• [Problem] Write exactly, with no line omitted or added, the span beginning at the line that holds "This screenshot has width=842, height=448." and ending at the last line of the records.

• [Dataset records]
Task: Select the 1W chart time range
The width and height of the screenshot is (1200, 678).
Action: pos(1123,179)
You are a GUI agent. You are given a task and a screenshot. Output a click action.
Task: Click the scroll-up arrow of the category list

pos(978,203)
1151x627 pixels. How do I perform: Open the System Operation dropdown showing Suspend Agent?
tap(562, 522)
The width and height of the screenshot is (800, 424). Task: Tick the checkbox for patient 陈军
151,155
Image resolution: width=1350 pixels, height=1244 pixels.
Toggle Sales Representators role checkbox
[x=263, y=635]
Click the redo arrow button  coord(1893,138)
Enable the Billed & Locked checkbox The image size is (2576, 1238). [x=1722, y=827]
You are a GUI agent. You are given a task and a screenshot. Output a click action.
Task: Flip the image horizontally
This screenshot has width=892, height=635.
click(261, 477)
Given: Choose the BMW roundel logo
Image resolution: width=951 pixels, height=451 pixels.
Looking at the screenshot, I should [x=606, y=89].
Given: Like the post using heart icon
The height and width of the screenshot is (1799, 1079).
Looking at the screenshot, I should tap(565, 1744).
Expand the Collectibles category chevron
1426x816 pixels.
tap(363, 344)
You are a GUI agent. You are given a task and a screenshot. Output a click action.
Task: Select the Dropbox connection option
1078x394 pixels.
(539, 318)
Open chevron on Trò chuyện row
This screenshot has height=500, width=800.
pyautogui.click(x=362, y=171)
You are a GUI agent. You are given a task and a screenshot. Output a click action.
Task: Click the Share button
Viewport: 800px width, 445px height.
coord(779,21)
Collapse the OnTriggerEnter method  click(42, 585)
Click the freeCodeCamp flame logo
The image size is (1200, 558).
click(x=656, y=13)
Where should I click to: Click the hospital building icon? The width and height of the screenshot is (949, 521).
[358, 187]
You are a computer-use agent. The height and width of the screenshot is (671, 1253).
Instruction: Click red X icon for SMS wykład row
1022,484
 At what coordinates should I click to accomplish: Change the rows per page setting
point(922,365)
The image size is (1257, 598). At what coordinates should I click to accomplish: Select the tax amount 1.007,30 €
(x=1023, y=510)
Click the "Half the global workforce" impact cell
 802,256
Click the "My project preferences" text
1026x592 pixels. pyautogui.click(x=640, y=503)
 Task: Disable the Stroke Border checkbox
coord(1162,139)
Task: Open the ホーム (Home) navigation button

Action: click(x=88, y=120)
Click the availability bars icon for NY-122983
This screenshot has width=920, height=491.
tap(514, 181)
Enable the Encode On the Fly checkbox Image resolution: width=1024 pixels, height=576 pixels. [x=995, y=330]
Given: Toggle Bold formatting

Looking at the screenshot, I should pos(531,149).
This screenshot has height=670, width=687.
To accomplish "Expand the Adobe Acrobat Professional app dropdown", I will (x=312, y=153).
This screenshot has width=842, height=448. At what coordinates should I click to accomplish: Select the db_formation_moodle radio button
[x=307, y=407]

• [Answer section]
This screenshot has width=842, height=448. At what coordinates should I click to accomplish: Select the db_formation_moodle radio button
[x=307, y=407]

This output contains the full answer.